**PROBLEM DESCRIPTION**
This exercise calls for every line of the listing below that contains the word "header".

************

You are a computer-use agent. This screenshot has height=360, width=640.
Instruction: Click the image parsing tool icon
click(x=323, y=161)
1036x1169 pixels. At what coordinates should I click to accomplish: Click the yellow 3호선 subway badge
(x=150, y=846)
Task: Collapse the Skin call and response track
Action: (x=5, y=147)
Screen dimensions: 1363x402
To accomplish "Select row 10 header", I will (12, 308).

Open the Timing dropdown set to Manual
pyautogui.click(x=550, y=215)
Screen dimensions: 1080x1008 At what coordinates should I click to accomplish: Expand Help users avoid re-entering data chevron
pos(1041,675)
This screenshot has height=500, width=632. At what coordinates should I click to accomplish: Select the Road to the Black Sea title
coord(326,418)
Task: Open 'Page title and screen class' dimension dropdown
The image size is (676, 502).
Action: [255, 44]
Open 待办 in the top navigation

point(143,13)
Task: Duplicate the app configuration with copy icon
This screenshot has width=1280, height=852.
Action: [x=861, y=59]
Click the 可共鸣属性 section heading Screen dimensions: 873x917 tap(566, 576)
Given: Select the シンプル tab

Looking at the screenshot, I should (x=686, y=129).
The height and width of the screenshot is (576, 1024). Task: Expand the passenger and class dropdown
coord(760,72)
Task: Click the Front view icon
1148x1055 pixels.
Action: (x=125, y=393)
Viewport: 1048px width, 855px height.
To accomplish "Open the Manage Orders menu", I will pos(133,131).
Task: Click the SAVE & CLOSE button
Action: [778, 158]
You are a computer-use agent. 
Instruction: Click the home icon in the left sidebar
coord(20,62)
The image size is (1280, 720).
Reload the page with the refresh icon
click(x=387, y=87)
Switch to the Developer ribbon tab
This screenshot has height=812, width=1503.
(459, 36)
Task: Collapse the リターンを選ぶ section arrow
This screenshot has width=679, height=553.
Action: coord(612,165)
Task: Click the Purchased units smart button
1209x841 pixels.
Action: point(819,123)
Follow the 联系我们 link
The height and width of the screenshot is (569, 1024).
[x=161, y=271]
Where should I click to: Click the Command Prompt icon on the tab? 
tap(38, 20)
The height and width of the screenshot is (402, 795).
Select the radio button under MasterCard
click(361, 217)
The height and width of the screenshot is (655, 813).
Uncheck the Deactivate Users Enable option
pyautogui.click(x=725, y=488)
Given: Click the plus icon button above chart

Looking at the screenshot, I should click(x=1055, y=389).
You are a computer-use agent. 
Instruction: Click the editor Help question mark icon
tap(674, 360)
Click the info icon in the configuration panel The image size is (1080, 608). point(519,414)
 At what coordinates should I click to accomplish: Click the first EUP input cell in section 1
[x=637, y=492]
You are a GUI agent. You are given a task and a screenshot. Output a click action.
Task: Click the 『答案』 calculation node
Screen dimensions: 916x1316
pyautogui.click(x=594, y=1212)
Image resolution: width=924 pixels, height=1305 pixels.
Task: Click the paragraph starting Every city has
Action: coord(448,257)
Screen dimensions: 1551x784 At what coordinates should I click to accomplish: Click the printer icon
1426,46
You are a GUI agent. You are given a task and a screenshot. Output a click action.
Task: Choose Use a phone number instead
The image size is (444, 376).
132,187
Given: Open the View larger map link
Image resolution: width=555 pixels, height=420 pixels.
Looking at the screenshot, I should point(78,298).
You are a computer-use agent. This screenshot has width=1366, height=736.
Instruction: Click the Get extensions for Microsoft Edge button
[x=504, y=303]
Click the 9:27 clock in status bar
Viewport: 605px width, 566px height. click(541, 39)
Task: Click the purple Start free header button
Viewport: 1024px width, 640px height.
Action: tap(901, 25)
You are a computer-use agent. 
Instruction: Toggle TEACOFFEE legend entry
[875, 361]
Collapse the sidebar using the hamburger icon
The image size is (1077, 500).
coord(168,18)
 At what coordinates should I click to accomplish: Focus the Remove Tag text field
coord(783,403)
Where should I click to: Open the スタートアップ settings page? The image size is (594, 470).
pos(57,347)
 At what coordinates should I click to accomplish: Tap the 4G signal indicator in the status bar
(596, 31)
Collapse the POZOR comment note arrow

************

**OUTPUT FOR THIS EXERCISE**
To accomplish "Select row 10 header", I will (12, 308).
Task: Click the purple Start free header button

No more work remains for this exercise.